California Accepted Papers Paper: Expanding Business Networks to Overcome Supply-Chain Frictions: The Impact of a Digital Phonebook on Small Businesses in Tanzania

*Names in bold indicate Presenter

Jess Rudder, University of California, Davis


An important determinant of market efficiency is the extent to which all actors have access to the same information and can employ it productively. Substantial information frictions along supply chains of small firms can generate bottlenecks that slow dissemination of market information that owners use to manage their operations. High search costs is one type of information friction that especially affects rural business owners since they face high transaction costs to reach urban centers. Search costs include expenses incurred to acquire new market information from suppliers and buyers – such as changes in prices, product quality and availability, and financing options.

This research investigates whether lowering search costs decreases information frictions and improves small firms’ ability to source and sell goods in their local area. It leverages the scale-up of a digital phonebook application that effectively lowers the cost of accessing new business and customer networks.
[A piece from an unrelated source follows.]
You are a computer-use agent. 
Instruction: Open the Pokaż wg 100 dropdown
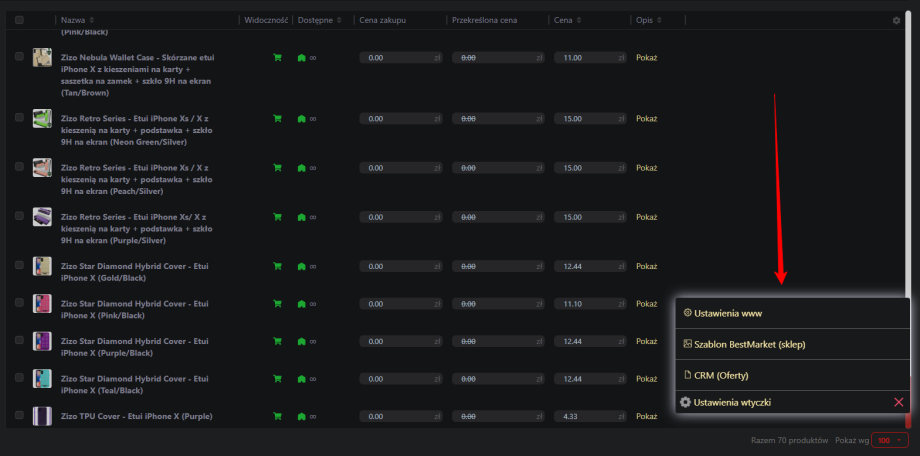click(887, 440)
The mobile phone application aggregates and publishes contact information of rural and urban-based businesses. Importantly, the application is accessible on any type of feature phone, not just smart phones. Feature phone applications can serve as bridge technologies that connect relatively isolated rural users to information in better-connected urban areas. It can also lower the market power of urban traders as low-income buyers in rural areas expand their ability to search for goods and services at fair prices.

The research design employs a randomized experiment to learn how firms interact in their input and output markets. Participating small firms are split into a control and treatment group with two variations - 1) a phonebook listing targeting input markets, and 2) a phonebook listing targeting customers in output markets. The design allows for comparing the extent to which input or output networks constrain business performance in rural markets and whether lowering the cost of initial contact improves firm productivity. In the course of learning about the markets faced by small firms, these results will inform development practitioners and policymakers about what types of technology can move the needle on small firms’ ability to invest in their businesses and help tilt the market toward fairer outcomes.